DIRECTIONS:
In the records that follow, show each line where the word "Medium" is present.

RECORDS TO USE:
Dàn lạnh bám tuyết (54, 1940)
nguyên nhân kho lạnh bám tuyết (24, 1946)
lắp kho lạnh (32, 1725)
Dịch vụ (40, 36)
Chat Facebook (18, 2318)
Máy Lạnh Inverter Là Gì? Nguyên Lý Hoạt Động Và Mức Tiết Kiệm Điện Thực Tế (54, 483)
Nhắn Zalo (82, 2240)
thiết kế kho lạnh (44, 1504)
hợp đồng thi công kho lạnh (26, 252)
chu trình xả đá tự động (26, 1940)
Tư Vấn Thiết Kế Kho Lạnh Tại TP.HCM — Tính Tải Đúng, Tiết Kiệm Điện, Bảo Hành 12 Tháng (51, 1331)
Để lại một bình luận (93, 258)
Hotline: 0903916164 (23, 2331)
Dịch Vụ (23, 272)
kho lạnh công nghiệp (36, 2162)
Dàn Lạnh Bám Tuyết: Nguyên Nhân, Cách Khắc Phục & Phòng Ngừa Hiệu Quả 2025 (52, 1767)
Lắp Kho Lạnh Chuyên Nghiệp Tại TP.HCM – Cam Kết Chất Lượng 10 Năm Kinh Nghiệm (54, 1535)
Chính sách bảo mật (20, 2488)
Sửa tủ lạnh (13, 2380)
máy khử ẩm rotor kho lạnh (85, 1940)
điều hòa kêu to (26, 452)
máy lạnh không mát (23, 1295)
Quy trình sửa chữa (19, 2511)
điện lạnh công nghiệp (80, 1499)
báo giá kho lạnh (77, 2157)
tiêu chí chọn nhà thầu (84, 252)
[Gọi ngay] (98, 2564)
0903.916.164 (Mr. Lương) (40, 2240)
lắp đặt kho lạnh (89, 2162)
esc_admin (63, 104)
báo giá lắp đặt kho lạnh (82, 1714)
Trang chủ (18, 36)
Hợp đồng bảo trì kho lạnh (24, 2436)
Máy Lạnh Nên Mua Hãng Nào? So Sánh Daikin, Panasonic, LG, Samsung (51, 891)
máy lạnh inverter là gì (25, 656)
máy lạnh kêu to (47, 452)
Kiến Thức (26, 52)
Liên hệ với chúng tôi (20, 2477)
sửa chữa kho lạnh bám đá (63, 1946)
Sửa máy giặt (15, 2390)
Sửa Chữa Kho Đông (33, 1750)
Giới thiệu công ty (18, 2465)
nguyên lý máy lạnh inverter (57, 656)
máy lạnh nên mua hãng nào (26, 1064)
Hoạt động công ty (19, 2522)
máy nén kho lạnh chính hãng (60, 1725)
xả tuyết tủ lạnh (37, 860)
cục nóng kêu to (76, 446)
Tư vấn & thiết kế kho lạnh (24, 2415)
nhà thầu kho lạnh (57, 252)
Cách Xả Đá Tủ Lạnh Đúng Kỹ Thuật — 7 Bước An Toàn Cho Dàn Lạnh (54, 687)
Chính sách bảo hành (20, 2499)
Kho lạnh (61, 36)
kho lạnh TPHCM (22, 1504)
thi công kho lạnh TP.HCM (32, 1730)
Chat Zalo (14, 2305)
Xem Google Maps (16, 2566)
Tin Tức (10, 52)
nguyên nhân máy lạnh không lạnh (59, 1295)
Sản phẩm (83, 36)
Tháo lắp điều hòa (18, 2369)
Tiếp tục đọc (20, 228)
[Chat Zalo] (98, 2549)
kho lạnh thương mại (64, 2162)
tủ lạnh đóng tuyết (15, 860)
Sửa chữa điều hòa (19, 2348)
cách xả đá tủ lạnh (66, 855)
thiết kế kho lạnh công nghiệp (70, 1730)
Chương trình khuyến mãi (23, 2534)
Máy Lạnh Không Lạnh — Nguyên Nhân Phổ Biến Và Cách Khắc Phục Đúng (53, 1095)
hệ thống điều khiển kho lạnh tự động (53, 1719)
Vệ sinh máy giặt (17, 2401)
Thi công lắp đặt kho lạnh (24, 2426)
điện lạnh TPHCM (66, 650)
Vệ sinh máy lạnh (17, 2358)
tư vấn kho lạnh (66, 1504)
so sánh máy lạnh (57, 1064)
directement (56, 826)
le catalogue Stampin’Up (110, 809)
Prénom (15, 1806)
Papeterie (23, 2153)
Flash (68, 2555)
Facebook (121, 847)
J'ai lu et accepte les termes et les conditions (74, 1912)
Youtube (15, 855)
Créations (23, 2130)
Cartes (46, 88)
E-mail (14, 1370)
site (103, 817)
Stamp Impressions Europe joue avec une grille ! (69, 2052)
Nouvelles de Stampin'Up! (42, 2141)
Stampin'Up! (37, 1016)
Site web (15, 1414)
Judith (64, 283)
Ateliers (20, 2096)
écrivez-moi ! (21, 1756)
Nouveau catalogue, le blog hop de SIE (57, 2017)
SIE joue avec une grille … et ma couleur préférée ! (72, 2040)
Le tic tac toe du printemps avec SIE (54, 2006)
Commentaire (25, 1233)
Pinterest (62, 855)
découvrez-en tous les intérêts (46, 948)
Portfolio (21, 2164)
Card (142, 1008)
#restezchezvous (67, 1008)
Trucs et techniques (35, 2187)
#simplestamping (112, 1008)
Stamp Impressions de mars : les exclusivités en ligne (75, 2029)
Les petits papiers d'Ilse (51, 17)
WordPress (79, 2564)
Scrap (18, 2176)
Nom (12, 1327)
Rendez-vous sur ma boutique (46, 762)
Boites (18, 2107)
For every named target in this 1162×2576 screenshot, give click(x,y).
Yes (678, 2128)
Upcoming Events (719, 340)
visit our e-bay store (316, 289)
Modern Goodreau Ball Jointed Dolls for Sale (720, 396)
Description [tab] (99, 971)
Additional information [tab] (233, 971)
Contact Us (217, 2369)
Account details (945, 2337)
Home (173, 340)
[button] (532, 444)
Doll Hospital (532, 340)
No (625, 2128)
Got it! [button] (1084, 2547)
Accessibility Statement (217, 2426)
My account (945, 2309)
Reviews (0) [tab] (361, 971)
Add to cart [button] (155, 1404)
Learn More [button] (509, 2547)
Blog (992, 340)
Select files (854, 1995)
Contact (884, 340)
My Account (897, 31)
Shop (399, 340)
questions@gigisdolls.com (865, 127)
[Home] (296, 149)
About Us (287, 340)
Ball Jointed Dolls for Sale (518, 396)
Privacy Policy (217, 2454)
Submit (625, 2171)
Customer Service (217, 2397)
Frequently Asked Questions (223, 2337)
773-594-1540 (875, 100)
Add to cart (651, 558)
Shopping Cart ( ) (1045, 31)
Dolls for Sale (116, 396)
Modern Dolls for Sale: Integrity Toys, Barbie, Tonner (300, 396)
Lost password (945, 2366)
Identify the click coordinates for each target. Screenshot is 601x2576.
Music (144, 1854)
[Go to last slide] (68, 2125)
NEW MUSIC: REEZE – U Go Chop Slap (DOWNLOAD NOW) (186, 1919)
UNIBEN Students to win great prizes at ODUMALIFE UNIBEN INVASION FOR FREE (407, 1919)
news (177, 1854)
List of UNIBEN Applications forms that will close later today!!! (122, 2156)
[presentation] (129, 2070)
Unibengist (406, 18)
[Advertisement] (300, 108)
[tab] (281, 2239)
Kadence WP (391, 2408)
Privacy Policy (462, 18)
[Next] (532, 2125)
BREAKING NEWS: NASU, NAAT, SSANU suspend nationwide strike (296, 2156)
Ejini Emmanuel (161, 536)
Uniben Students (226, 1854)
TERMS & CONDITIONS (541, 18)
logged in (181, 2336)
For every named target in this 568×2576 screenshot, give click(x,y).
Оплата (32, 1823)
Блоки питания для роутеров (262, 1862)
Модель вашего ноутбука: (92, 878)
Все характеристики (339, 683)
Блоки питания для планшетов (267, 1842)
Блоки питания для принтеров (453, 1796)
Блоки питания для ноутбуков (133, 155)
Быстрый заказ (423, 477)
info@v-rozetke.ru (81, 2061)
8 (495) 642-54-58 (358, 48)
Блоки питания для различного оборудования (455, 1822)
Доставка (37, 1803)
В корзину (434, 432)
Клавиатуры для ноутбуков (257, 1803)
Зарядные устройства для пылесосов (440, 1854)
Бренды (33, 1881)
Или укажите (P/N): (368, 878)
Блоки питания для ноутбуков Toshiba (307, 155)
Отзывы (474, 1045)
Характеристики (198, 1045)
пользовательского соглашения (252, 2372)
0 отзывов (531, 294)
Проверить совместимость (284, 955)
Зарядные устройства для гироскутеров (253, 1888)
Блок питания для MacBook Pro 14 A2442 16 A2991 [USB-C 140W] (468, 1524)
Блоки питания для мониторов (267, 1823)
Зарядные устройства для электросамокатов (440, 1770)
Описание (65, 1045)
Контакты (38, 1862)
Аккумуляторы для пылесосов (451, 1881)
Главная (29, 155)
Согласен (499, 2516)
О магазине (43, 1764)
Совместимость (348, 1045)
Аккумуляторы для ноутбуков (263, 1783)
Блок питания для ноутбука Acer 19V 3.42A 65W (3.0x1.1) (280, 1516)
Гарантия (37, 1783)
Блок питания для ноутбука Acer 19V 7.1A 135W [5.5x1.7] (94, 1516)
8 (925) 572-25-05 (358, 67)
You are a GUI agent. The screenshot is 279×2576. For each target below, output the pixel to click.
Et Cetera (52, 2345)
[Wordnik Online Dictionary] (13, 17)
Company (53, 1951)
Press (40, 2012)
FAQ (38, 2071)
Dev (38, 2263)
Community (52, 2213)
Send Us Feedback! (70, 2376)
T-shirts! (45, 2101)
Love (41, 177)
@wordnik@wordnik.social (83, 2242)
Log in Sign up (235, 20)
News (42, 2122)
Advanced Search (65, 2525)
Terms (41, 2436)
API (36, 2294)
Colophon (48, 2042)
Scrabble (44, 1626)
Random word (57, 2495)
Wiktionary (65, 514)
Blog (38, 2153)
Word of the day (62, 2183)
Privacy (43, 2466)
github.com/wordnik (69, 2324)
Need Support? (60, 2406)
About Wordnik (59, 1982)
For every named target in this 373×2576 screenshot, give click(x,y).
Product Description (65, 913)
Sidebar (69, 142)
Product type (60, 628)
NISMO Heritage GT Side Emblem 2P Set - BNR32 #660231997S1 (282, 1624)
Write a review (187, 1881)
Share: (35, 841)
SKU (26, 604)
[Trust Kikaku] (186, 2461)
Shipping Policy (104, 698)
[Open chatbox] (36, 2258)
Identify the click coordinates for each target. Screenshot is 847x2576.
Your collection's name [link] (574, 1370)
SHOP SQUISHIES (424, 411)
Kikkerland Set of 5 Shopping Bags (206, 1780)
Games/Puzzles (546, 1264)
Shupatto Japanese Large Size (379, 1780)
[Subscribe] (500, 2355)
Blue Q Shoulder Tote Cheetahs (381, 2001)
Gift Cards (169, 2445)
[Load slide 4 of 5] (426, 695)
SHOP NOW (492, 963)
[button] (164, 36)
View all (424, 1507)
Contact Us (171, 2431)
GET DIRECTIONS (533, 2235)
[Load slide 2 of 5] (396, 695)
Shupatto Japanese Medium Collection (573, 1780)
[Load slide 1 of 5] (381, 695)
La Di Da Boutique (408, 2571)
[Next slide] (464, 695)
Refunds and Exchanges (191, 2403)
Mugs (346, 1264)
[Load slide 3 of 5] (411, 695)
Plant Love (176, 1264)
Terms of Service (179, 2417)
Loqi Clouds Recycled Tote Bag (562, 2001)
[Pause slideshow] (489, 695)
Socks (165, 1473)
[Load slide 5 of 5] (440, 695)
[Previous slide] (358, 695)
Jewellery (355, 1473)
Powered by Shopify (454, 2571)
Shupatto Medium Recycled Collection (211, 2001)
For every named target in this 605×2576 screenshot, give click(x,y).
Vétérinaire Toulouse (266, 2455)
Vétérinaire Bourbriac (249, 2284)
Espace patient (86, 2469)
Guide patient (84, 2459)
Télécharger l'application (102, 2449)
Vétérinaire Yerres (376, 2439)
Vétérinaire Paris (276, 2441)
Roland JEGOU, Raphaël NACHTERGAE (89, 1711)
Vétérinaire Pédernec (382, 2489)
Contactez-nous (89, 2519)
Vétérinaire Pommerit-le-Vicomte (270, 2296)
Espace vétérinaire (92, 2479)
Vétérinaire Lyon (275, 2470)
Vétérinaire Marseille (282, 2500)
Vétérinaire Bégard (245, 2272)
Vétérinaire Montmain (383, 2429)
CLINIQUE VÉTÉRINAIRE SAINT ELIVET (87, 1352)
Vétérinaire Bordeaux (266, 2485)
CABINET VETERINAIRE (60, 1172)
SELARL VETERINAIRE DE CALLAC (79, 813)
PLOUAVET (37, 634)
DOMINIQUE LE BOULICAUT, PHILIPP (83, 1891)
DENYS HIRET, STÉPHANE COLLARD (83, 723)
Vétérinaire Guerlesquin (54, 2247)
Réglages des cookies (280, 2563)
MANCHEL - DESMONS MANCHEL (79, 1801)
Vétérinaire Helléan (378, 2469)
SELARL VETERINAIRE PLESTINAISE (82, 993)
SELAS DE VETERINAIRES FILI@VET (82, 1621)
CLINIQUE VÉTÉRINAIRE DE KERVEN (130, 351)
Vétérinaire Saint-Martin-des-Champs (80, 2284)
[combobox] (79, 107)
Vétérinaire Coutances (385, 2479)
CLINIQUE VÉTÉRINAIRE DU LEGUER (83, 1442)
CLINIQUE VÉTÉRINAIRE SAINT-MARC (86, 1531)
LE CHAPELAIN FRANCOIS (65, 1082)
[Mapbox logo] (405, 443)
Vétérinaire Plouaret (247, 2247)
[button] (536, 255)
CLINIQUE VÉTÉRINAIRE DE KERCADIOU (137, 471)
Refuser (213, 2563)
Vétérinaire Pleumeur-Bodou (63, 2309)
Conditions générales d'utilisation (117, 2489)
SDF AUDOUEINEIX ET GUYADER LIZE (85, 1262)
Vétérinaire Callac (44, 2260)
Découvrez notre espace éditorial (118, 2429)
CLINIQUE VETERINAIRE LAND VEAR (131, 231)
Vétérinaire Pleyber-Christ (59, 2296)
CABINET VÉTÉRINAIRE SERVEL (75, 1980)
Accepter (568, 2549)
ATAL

ANSWER SPACE:
Shupatto Japanese Medium Collection (573, 1780)
Shupatto Medium Recycled Collection (211, 2001)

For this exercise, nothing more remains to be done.